As for citizenship tests, I have no problem with them. Everybody applying for citizenship should sit a test, regardless of whether or not the applicant is a ‘non-EU spouse’. Perhaps a foreign spouse could be granted indefinite leave to remain, and then upgraded to citizenship on taking, and passing, the test.
These proposals come very close to interfering with the right to marry. Earlier this week, the Court of Appeal ruled that regulations requiring non-European citizens to obtain a certificate of approval before marriage were illegal, and breached the right to marry. Of course, the Tories would argue that they are not restricting the right to marry. Their argument would probably be that one may marry as one wishes, as the restriction is not on marriage per se, but on the right of entry to the United Kingdom. Maybe so, but these proposals, at the very least, interfere with family life.

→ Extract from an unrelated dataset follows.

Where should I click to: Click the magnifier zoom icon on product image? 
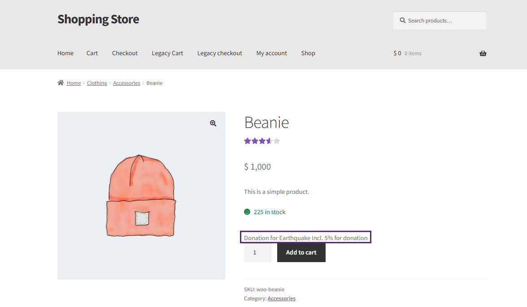click(x=213, y=123)
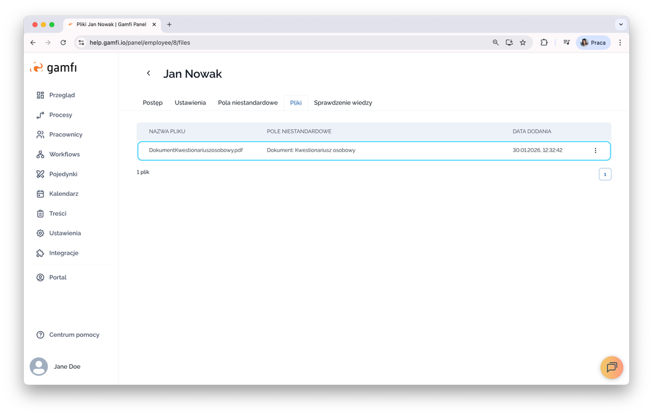Click page 1 pagination button
The width and height of the screenshot is (653, 416).
[x=605, y=174]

Take another example: an English man marries an 18 year old girl from Islamabad, who speaks perfect English, and is in every respect ‘fit for UK society’. However, because she is only 18, they are told that she can’t come in until she’s 21. There is nothing he can do to fix that. All he can do is wait three years. Interference with family life? Most certainly, especially given the fact that in the United Kingdom, one may legally marry at 18. At least in the case of a 21 year old, non-English speaking Pakistani bride, a few months in a language school should ensure she passes the English test, and can therefore enter the country. In the case of her 18 year old sister, no such advantage. She stays out of the country until she ‘comes of age’.
My message to the Tories: it is good that you are thinking, although quite why one should credit you for doing that most basic of functions, I don’t know. Still, thinking is good, and there has not been much evidence of that in recent days. However, these ideas are still half-baked, and need a lot more work. Please think about them a bit more before putting them out for consultation.